Warum schreiben wir? Wir wollen nicht schreiben, wir lassen uns schreiben. Auch um uns selbst und den Anderen wiederzuerkennen: ich betrachte mich jeden Morgen im Spiegel, um mir eine menschliche Gestalt zusammenzustellen, die einer Identität in der Dauer fähig ist. Ohne Spiegel hätte ich die Tiergesichter meiner wechselnden Begierden und an manchen Tagen, wenn das Wunder mich anrührt, hätte ich gar kein Gesicht. Denn, befreit wie wir sind, sind wir sowohl Bestien, die die Amulette ihrer Blut- und Geschlechtstriebe schwingen, wie auch Götter, die durch ihre Verwirrung eine völlige Unendlichkeit zu formen versuchen. Der Kompromiß “homo sapiens” verwischt sich zwischen beiden. Das logisch-rationale Wissen und die Geisteswissenschaften interessieren uns nur soweit, wie sie unseren unmittelbaren Bedürfnissen dienen. Alle großen Mystiker aller Religionen wären unser, wenn sie die Halseisen ihrer Religionen zerbrochen hätten, die wir nicht ertragen können.

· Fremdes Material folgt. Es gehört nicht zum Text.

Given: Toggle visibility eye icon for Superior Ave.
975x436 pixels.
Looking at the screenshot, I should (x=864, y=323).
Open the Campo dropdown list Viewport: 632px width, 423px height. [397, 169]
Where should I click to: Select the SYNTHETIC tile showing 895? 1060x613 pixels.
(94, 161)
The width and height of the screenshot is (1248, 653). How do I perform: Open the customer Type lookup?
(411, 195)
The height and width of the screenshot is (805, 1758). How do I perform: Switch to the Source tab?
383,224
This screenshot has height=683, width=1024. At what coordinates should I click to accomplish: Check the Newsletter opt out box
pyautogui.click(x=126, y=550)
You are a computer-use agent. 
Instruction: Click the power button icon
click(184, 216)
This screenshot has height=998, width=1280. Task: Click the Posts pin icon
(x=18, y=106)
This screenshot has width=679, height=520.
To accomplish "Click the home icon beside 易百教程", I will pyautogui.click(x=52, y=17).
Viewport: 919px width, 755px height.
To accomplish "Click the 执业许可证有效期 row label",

Wir werden uns immer mit allen Kräften allen neuen Revolutionen hingeben. Das Auswechseln von Ministerien oder Regierungen bedeutet uns nichts. Wir machen an der Tat selbst der Revolte eine Macht fest, die zu einigen Wundern fähig ist. Ebensowenig sind wir Individualisten. Anstatt uns in unserer Vergangenheit zu verschließen, gehen wir alle zusammen vereint, jeder nimmt seine eigene Leiche auf dem Rücken mit.

Denn wir bilden keine literarische Gruppe, sondern eine Einheit von Menschen, die der gleichen Suche verbunden sind.

Dies ist unsere letzte, gemeinsame Handlung. Kunst und Literatur sind für uns nur Mittel.

Die Gnade, zusammen mit der Haltung, braucht einen Talisman, wie wir sagten, der ihr ihre Macht verleiht, Lebensmittel, die ihr Leben nähren. Einer von uns sagte kürzlich, sein Geist verlange vor allem zu essen. Zwischen seinen Wahrnehmungen sucht er das, was ihn ernähren kann. Vergeblich schleppt sich sein Hunger von Museen zu Bibliotheken. Plötzlich jedoch gibt ihm ein Schauspiel, scheinbar bedeutungslos, sein Futter (ein Bauzaun, eine lebende Auster). Die umwerfende Wahrnehmung eines Moments hat mit einem Schlag seinem unruhigen Leben die unberechenbaren Kräfte wiedergegeben.

Das sind die zeitlosen Momente, die wir überall suchen; und unsere Texte und Zeichnungen werden vielleicht bei Einigen entstehen lassen, was sie ihren Schöpfern oft in dem Anprall ihrer Entdeckungen gegeben haben und wozu unsere Versuche die Mittel suchen.

In solchen Augenblicken werden wir alles aufsaugen, wir werden Gott verschlingen, um bis zum Verschwinden durchsichtig zu werden.

R. Gilbert-Lecomte

In völligem Einverständnis: Hendrick Cramer, René Daumal, Artür Harfaux, Maurice Henry, Pierre Minet, A. Roland de Renéville, Josef Sima, Roger Vailland.